Whenever a line in the entries below contains "agent", copy that line.

****************

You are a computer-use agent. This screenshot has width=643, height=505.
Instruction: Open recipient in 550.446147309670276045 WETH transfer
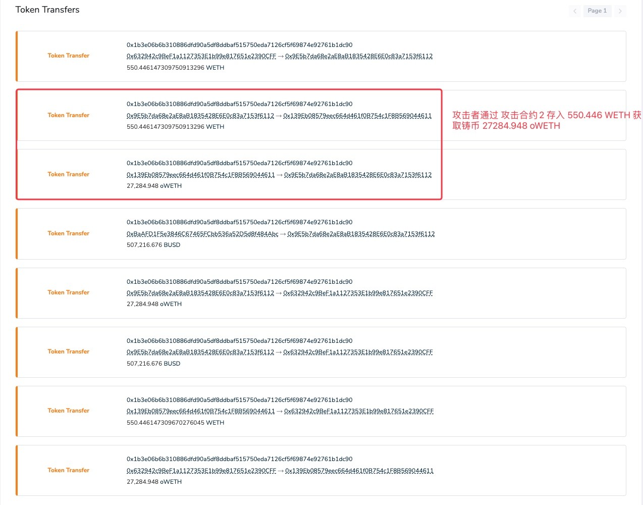359,411
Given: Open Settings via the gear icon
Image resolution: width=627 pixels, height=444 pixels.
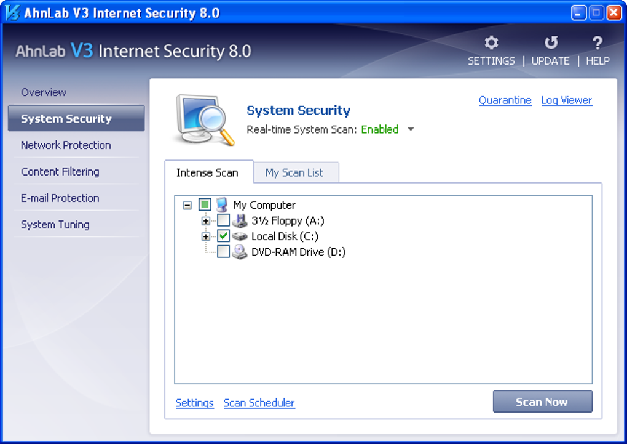Looking at the screenshot, I should click(491, 43).
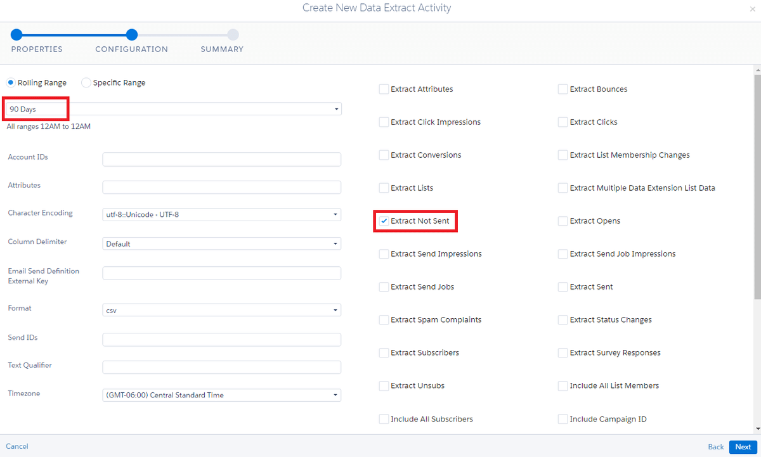Viewport: 761px width, 457px height.
Task: Go Back to the previous step
Action: (x=715, y=447)
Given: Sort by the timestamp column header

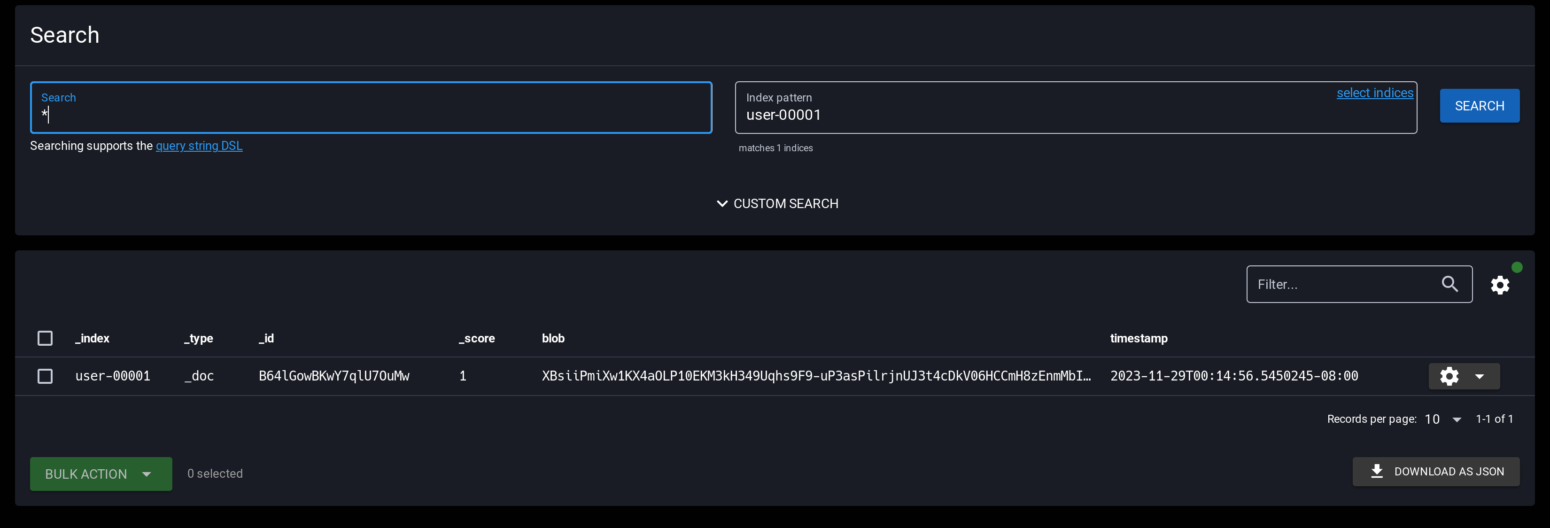Looking at the screenshot, I should tap(1138, 338).
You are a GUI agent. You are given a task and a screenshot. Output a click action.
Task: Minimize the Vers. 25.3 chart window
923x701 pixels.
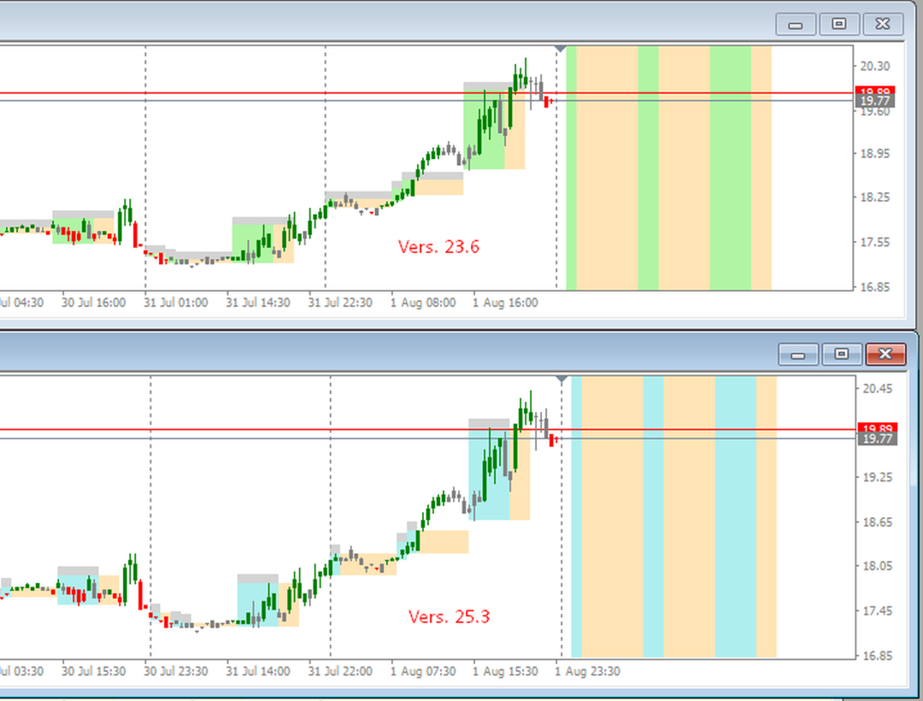point(797,354)
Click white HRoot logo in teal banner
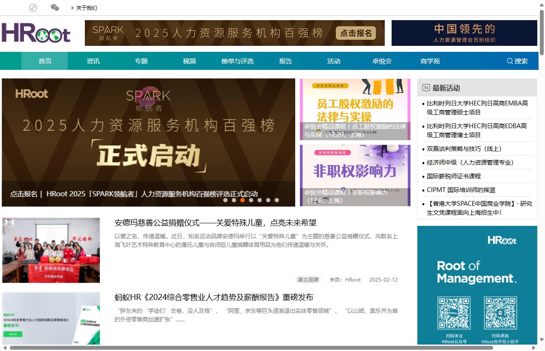Screen dimensions: 545x351 tap(502, 240)
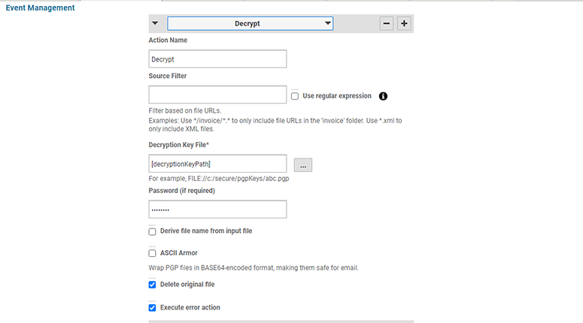
Task: Click the minus icon to remove action
Action: pos(387,23)
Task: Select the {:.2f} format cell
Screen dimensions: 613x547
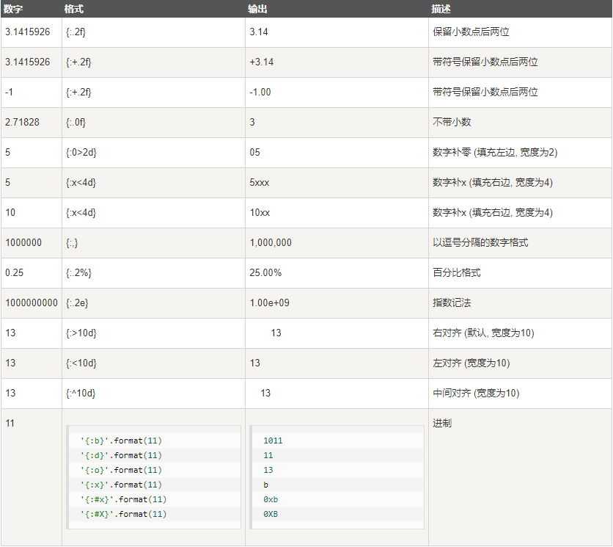Action: coord(153,32)
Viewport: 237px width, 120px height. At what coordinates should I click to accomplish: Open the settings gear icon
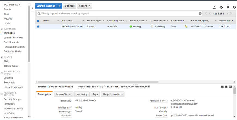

****************

*EXERCISE SOLUTION*.
You are a computer-use agent. This screenshot has width=643, height=505.
You are a GUI agent. You are given a task and a screenshot. Output a click action.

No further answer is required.